Usefulness of Serial Blood Sampling and PCR Replicates for Treatment Monitoring of Patients with Chronic Chagas Disease
(American Society for Microbiology, 2018) Rudy Parrado; Juan Carlos Ramı́rez; Anabelle de la Barra; Cristina Alonso‐Vega; Natalia Juiz; Lourdes Ortiz; Daniel Illanes; Faustino Torrico; Joaquím Gascón; Fabiana Alves
This work evaluated a serial blood sampling procedure to enhance the sensitivity of duplex real-time quantitative PCR (qPCR) for baseline detection and quantification of parasitic loads and posttreatment identification of failure in the context of clinical trials for treatment of chronic Chagas disease, namely, DNDi-CH-E1224-001 (ClinicalTrials.gov registration no. NCT01489228) and the MSF-DNDi PCR Sampling Optimization Study (NCT01678599).

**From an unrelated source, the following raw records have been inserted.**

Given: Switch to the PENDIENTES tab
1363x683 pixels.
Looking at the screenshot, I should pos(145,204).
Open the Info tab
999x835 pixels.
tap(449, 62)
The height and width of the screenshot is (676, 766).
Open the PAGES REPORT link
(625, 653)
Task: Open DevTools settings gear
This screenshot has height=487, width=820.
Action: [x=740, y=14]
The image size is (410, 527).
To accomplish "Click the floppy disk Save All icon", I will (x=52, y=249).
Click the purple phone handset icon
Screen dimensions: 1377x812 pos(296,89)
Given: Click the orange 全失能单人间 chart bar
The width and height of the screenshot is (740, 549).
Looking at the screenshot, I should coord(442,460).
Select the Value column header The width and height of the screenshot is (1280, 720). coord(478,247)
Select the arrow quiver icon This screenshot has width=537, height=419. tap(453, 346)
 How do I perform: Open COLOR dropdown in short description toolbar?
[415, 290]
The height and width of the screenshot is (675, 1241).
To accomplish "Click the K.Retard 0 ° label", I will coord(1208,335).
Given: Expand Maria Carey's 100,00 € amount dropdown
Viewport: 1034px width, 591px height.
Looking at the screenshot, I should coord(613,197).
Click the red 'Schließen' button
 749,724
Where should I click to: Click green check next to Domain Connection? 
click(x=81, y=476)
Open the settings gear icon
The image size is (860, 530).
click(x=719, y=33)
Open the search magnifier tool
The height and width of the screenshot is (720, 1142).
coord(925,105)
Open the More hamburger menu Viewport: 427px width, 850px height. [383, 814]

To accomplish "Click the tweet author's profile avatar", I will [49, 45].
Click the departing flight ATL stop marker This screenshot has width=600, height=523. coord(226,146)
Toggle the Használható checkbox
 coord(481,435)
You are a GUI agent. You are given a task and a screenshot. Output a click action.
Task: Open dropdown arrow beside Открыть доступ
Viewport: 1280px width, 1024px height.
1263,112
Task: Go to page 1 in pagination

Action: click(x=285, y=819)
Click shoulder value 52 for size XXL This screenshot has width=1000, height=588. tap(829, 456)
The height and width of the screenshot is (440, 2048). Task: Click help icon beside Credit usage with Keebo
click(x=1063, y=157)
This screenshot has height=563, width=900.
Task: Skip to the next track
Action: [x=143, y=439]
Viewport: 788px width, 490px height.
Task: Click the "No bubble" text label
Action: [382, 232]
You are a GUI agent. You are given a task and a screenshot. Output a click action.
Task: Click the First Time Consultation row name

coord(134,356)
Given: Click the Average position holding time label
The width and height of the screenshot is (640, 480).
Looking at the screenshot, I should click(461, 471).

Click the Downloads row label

Patients from Cochabamba (n = 294), Tarija (n = 257), and Aiquile (n = 220) were enrolled. Three serial blood samples were collected at each time point, and qPCR triplicates were tested for each sample. The first two samples were collected during the same day and the third one 7 days later. A patient was considered PCR positive if at least one qPCR replicate was detectable. Cumulative results of multiple samples and qPCR replicates enhanced the proportion of pretreatment sample positivity from 54.8% to 76.2%, 59.5% to 77.8%, and 73.5% to 90.2% in Cochabamba, Tarija, and Aiquile cohorts, respectively. This strategy increased the detection of treatment failure from 72.9% to 91.7%, 77.8% to 88.9%, and 42.9% to 69.1% for E1224 low-, short-, and high-dosage regimens, respectively, and from 4.6% to 15.9% and 9.5% to 32.1% for the benznidazole arm in the DNDi-CH-E1224-001 and MSF-DNDi studies, respectively. The addition of the third blood sample and third qPCR replicate in patients with nondetectable PCR results in the first two samples gave a small, non-statistically significant improvement in qPCR positivity. No change in clinical sensitivity was seen with a blood volume increase from 5 to 10 ml. The monitoring of patients treated with placebo in the DNDi-CH-E1224-001 trial revealed fluctuations in parasitic loads and occasionally nondetectable results. In conclusion, a serial sampling strategy enhanced PCR sensitivity to detecting treatment failure during follow-up and has the potential for improving recruitment capacity in Chagas disease trials, which require an initial positive qPCR result for patient admission.